CECC spokesman Chuang Jen-hsiang (莊人祥) that afternoon stated that out of a total of 657 passengers arriving from Taiwan at the Taoyuan and Songshan airports on New Year's Day (Jan. 1), 493 tested negative for COVID and 164 tested positive, which represented a positivity rate of 25%. CECC head Victor Wang (王必勝) then announced that due to the severity of the outbreak in China, from Jan. 6-31, passengers departing from China and entering Taiwan via Hong Kong or Macau must provide proof of a negative PCR test taken 48 hours before boarding their flight or a negative result from a rapid antigen test taken 24 hours in advance.
This new rule follows a requirement that went into effect on New Year's Day that passengers arriving from China must undergo saliva PCR tests.

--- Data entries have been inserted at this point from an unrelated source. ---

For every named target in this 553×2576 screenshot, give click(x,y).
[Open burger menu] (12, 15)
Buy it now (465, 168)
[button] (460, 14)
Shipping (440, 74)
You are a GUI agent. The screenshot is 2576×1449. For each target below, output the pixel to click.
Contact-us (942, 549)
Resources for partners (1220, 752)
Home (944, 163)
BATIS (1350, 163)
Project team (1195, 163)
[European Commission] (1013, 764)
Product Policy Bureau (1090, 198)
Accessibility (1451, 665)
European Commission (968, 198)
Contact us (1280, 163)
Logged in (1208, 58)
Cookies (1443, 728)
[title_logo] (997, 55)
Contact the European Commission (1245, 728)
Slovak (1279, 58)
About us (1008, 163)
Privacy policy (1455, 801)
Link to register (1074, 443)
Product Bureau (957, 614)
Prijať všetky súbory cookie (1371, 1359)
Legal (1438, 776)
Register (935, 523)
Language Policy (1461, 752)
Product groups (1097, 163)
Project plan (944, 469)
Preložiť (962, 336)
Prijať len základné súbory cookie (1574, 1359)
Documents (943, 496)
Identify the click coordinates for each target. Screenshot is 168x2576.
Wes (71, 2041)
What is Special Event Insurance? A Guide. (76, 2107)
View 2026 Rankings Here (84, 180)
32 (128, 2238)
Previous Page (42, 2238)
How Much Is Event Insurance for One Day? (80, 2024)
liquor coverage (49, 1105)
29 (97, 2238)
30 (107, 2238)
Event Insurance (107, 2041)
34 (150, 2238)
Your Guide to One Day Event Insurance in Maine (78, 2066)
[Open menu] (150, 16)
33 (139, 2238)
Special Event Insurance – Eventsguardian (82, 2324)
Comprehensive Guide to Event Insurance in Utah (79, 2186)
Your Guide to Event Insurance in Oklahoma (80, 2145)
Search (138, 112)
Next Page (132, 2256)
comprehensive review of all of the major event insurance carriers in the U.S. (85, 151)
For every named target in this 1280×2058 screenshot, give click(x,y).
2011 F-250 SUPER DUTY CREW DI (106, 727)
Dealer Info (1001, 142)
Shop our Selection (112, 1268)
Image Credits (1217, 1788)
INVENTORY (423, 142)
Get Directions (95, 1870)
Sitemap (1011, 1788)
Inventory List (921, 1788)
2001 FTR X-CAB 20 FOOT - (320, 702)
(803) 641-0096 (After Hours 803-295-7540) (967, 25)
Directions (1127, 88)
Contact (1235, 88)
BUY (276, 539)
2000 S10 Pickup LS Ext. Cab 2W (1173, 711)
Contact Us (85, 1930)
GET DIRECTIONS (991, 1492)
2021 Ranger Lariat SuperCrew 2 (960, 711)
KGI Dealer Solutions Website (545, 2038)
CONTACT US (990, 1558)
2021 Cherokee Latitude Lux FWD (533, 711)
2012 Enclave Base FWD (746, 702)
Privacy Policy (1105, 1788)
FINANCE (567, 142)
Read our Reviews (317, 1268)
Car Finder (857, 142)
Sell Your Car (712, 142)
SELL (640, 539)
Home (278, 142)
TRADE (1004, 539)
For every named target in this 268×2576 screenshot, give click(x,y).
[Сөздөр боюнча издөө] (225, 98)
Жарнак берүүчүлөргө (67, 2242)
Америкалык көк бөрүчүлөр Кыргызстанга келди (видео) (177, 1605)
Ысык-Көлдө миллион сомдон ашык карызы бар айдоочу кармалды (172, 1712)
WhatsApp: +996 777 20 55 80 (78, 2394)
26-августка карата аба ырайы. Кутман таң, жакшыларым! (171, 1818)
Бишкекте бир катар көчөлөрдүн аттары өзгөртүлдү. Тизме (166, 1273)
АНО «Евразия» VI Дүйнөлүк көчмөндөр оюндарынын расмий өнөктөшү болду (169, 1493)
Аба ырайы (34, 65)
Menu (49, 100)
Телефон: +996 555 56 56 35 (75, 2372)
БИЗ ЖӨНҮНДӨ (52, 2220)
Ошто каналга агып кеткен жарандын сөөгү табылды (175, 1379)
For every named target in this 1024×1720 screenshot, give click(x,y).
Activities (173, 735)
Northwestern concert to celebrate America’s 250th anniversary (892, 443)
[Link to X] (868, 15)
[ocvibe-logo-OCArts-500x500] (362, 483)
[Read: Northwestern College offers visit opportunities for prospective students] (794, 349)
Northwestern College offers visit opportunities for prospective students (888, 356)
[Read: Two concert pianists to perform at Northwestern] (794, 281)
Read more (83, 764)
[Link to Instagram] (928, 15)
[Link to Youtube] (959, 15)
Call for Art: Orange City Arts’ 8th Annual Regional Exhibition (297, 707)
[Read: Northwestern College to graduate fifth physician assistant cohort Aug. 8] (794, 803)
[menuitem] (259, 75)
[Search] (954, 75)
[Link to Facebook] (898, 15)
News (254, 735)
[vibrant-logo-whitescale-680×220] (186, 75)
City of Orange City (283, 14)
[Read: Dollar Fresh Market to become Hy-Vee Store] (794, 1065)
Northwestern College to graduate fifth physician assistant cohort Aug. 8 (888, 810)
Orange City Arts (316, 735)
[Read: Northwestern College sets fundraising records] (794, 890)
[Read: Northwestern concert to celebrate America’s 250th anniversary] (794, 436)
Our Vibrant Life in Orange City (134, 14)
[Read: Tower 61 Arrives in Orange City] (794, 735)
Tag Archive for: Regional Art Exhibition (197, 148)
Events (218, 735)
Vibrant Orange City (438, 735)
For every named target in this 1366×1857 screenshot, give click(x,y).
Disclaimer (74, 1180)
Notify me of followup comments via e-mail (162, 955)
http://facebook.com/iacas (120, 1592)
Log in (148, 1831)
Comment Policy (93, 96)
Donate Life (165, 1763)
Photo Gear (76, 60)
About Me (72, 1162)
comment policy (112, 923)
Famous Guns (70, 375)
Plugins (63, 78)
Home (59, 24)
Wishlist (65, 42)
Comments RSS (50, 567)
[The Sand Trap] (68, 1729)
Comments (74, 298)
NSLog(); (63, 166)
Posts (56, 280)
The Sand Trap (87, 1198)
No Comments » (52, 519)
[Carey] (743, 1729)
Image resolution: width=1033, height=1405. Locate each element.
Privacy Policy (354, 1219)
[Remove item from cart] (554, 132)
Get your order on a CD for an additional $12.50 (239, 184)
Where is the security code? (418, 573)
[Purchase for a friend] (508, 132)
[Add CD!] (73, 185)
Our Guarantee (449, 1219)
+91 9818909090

Wang explained that out of the passengers arriving in Taiwan from China, about 20% first transit through Hong Kong and Macau. As Taiwan does not currently have an on-arrival testing requirement for passengers arriving from Hong Kong and Macau, Wang said it is necessary to add this extra requirement at their initial departure point.
Wang pointed out that the Hong Kong government requires Chinese arrivals to provide proof of a negative PCR test result received within 48 hours before their flight to the territory or a negative antigen test result received within 24 hours. Macau requires Chinese arrivals to present proof of a negative PCR test result 72 hours before their flight to the territory.
Therefore, Wang said that Taiwan's new testing policy for passengers from China is relatively consistent with what they would encounter if Hong Kong or Macau was their final destination.